(RECORDS SUPPLIED begins)

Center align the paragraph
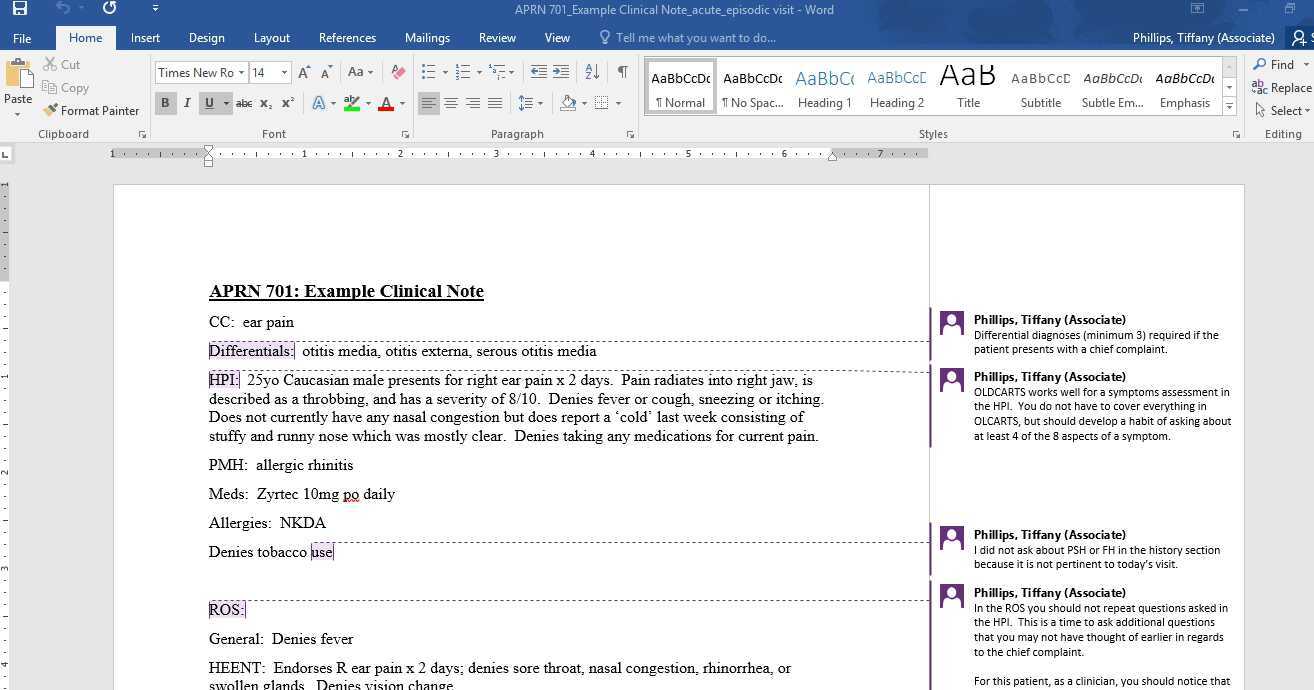The height and width of the screenshot is (690, 1314). tap(451, 102)
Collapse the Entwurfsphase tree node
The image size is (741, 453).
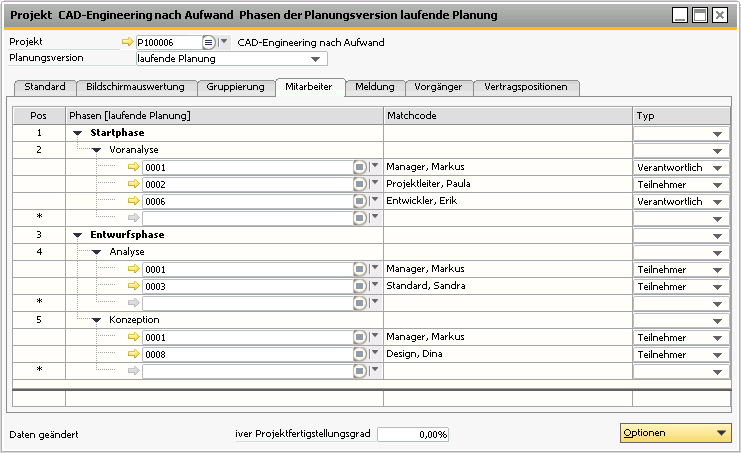[x=77, y=235]
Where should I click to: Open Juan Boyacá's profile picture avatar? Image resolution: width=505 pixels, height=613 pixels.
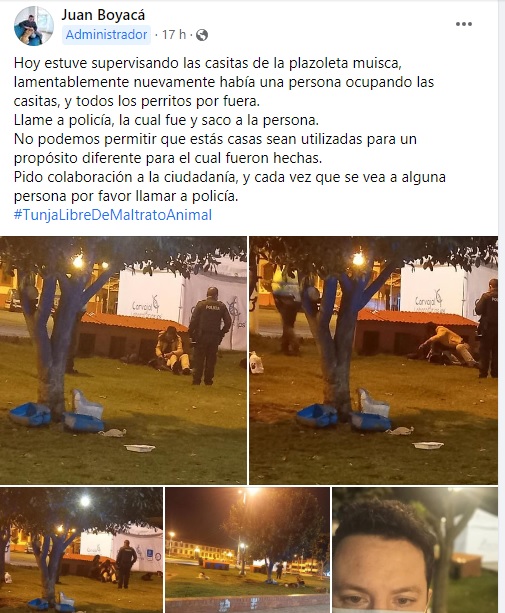click(x=34, y=27)
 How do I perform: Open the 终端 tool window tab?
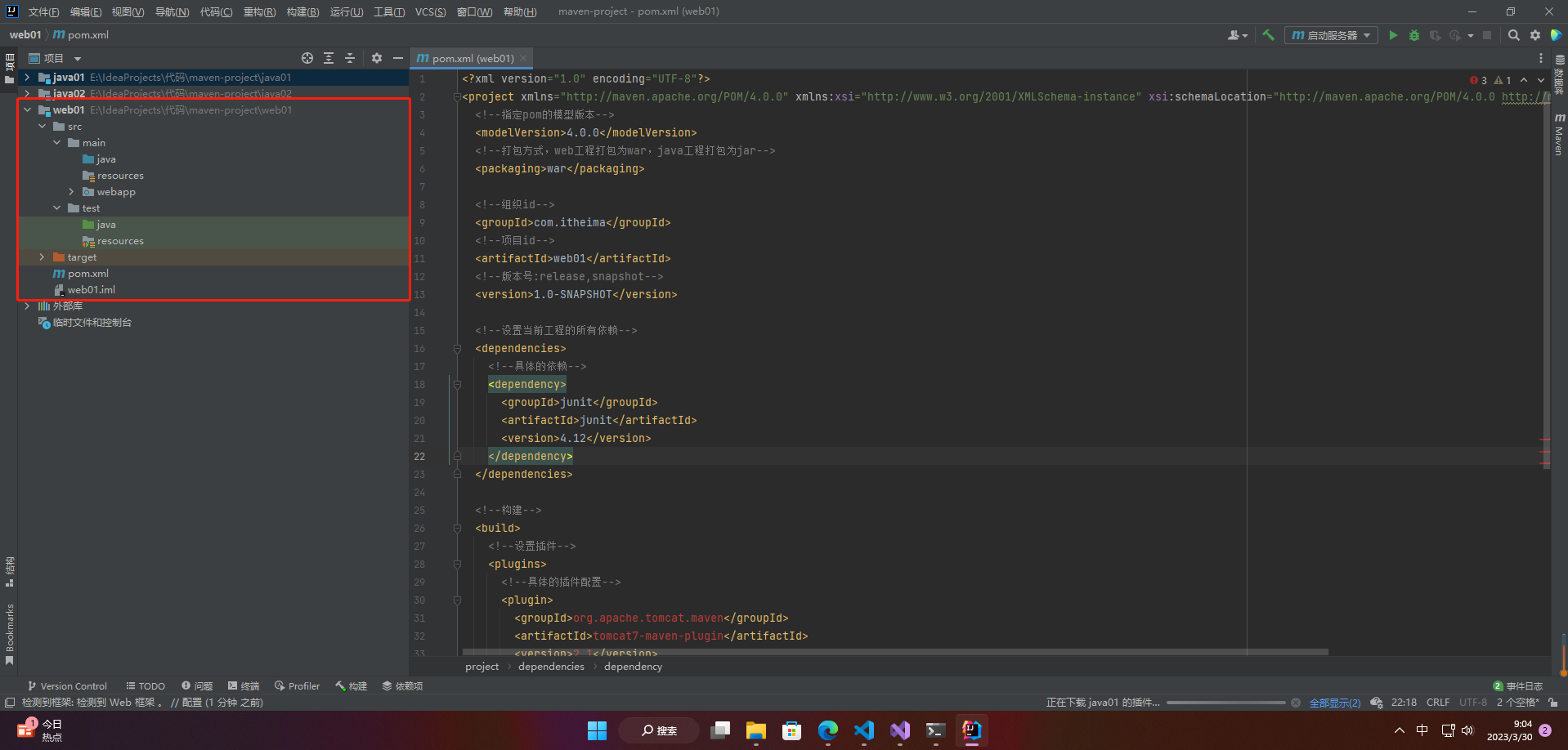coord(244,686)
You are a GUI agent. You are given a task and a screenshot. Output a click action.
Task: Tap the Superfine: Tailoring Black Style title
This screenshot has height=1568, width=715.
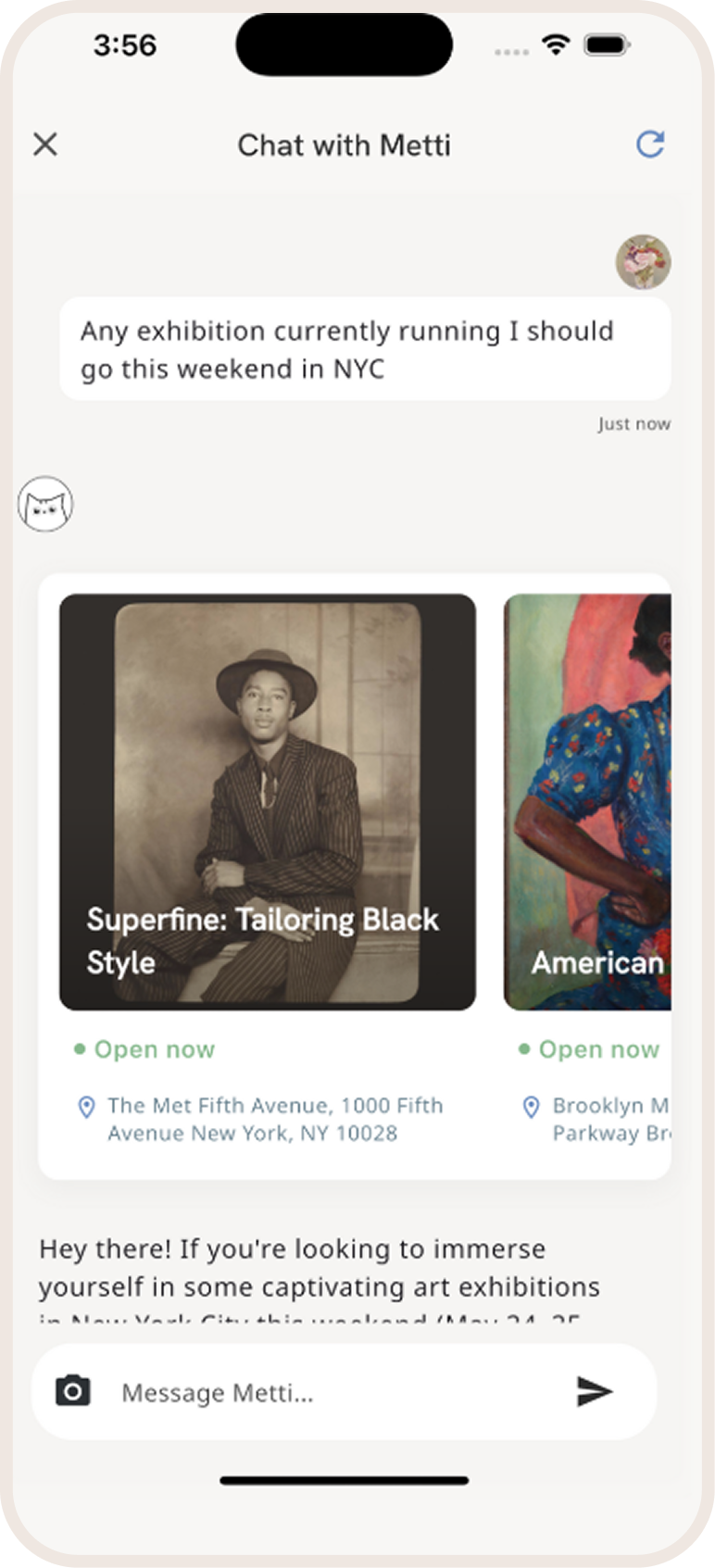coord(262,940)
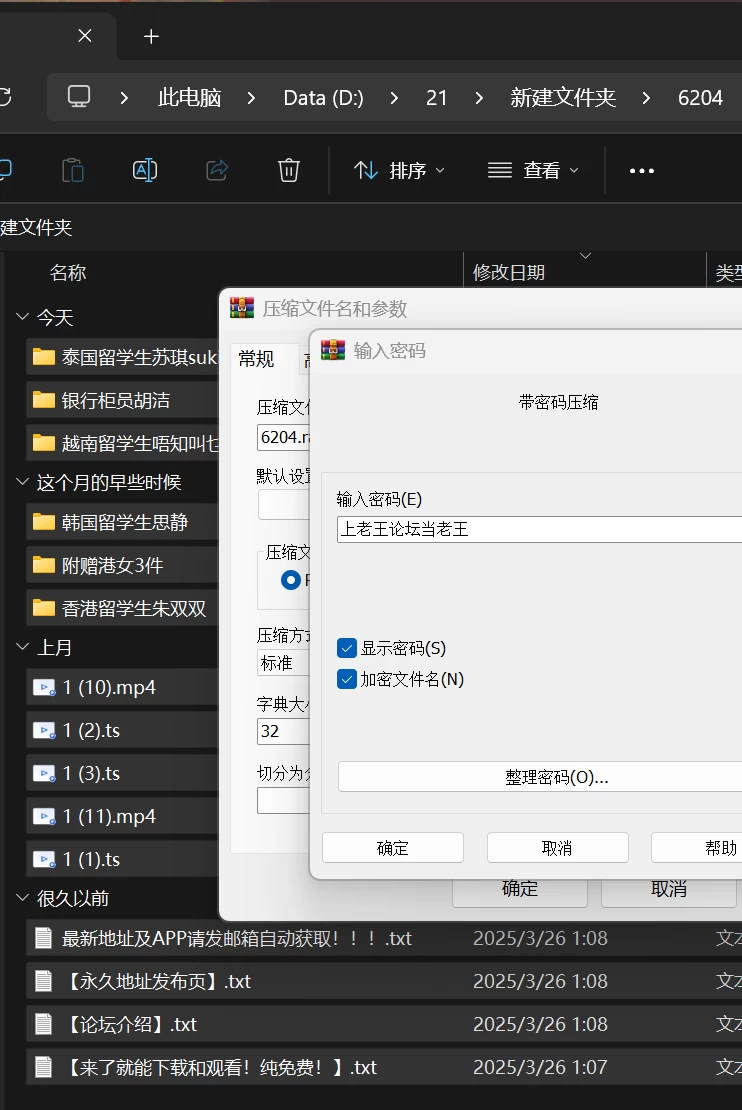Click the paste clipboard icon
Viewport: 742px width, 1110px height.
pos(73,171)
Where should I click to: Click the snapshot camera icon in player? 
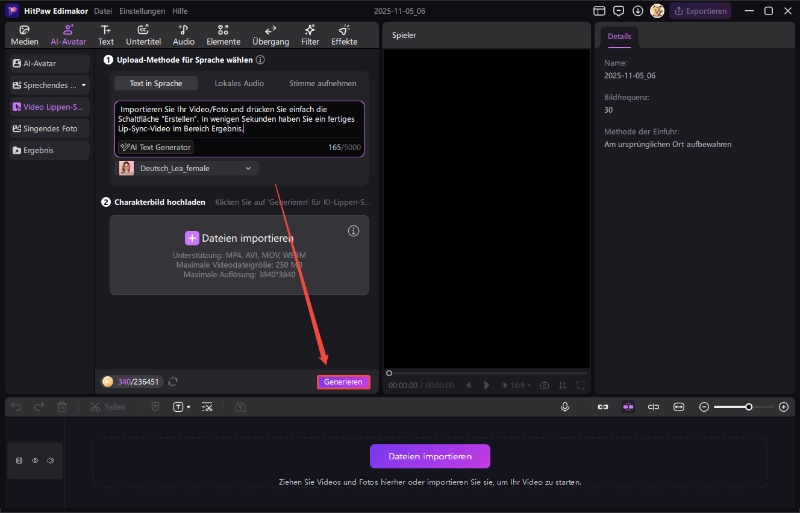click(x=544, y=385)
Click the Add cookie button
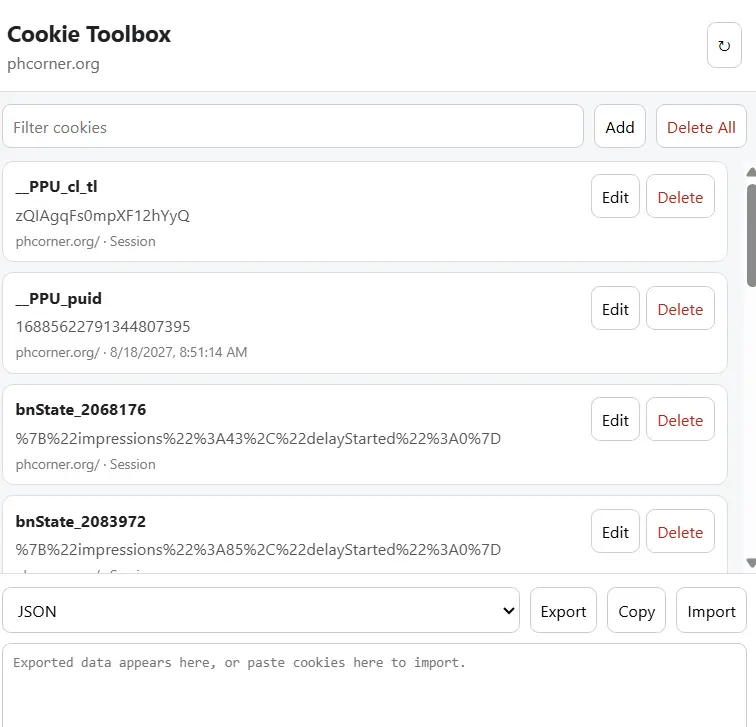The width and height of the screenshot is (756, 727). coord(620,126)
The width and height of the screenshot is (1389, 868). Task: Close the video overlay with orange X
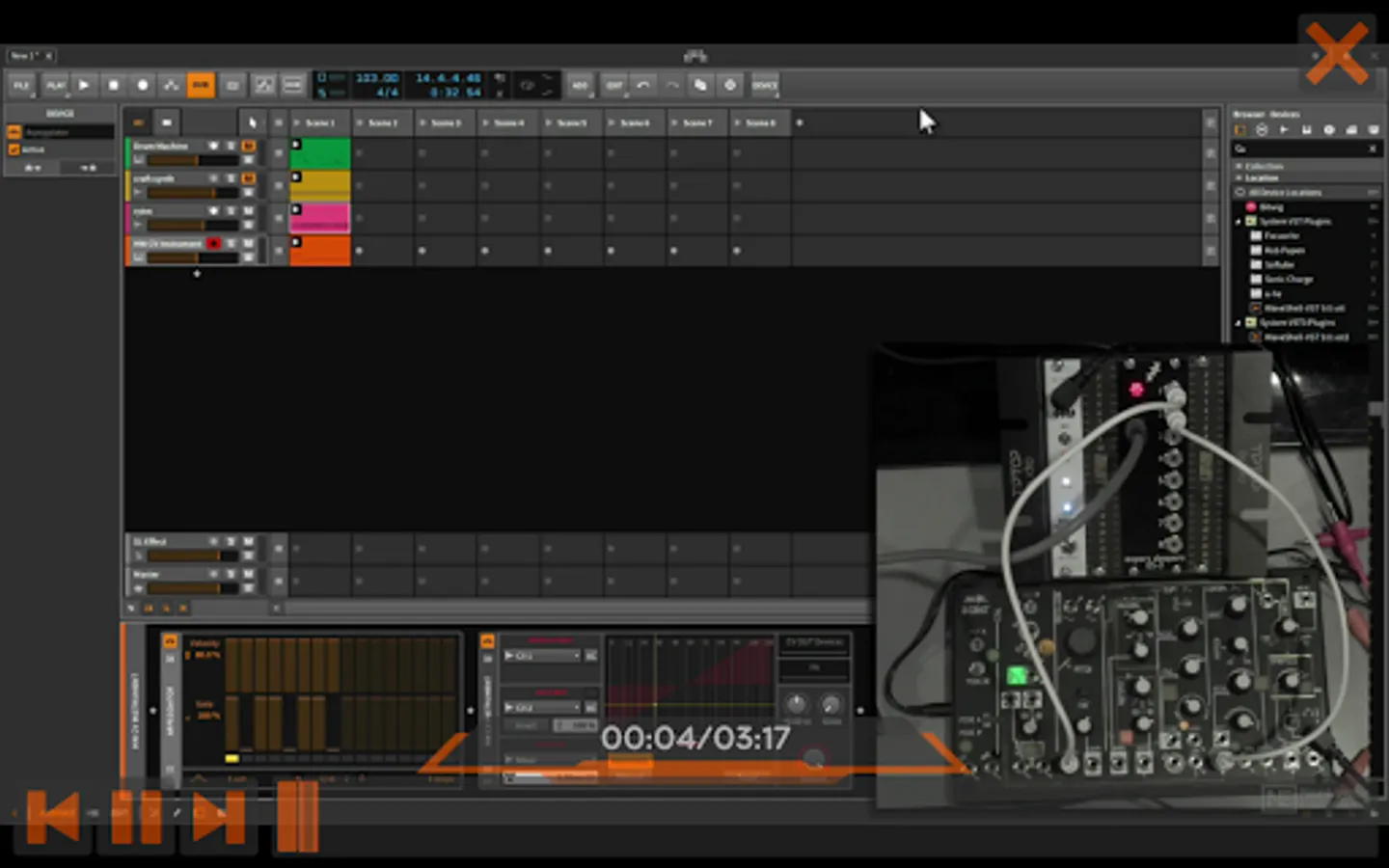coord(1336,53)
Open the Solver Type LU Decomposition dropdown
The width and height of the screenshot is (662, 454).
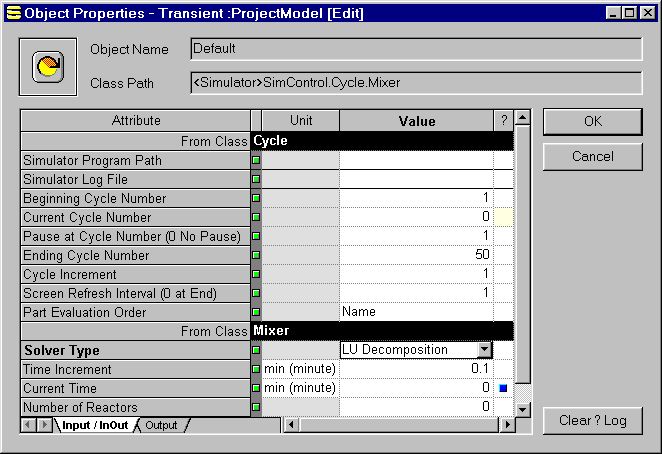(484, 350)
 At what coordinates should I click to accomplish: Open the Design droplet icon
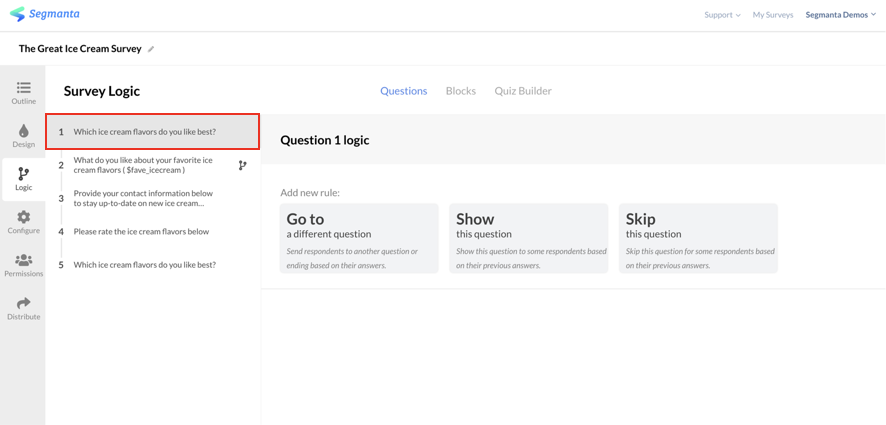[x=24, y=131]
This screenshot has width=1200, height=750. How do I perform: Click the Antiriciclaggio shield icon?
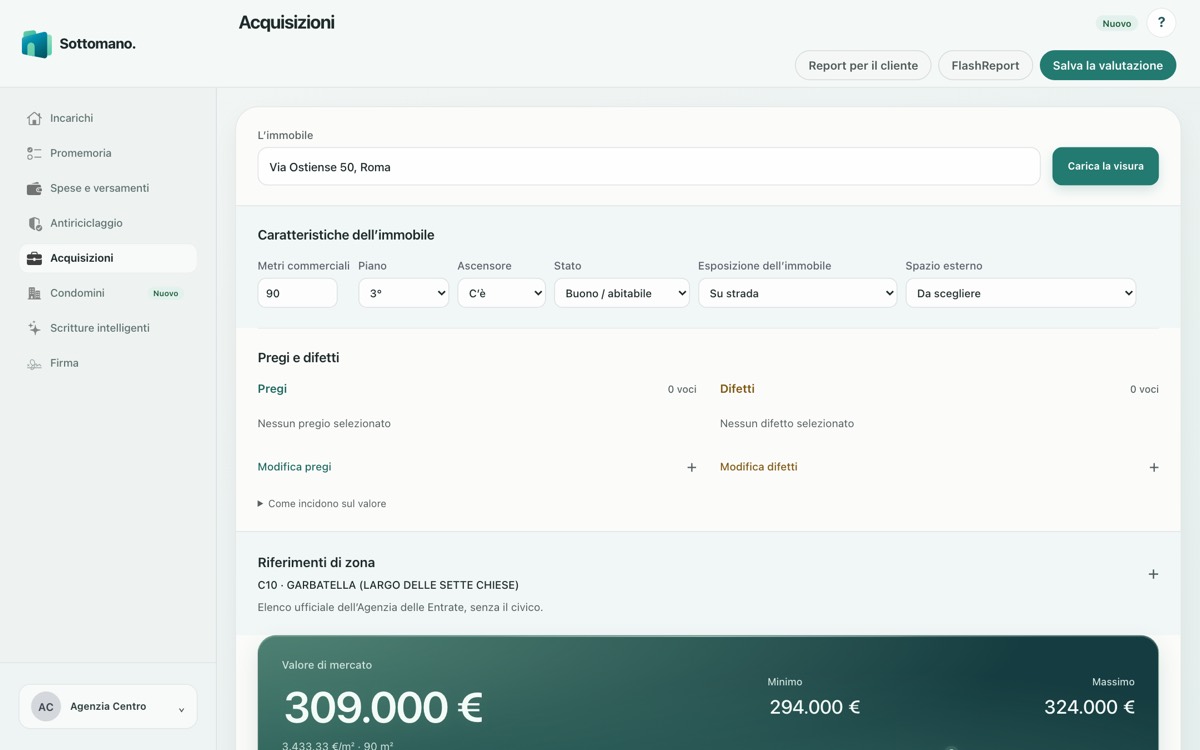(34, 223)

(RECORDS SUPPLIED ends)

### PROMPT
From the records above, copy exactly the stretch from the line holding "Collapse the Entwurfsphase tree node" through the line holding "Task: Tap the", both ends included, without the pictures.

### OUTPUT BELOW
Collapse the Entwurfsphase tree node
The image size is (741, 453).
[x=77, y=235]
Where should I click to: Open Juan Boyacá's profile picture avatar? Image resolution: width=505 pixels, height=613 pixels.
click(x=34, y=27)
 How do I perform: Open the 终端 tool window tab?
coord(244,686)
You are a GUI agent. You are given a task and a screenshot. Output a click action.
Task: Tap the Superfine: Tailoring Black Style title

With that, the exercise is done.